▶ **PROMPT**
Every entry needs to appear again exactly as written below.

▶ **SUPPLIED RECORDS**

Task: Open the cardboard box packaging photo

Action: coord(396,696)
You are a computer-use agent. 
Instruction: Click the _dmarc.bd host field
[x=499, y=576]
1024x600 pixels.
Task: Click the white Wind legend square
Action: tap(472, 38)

▶ **SOLUTION**
Task: Open the cardboard box packaging photo

Action: coord(396,696)
You are a computer-use agent. 
Instruction: Click the _dmarc.bd host field
[x=499, y=576]
1024x600 pixels.
Task: Click the white Wind legend square
Action: tap(472, 38)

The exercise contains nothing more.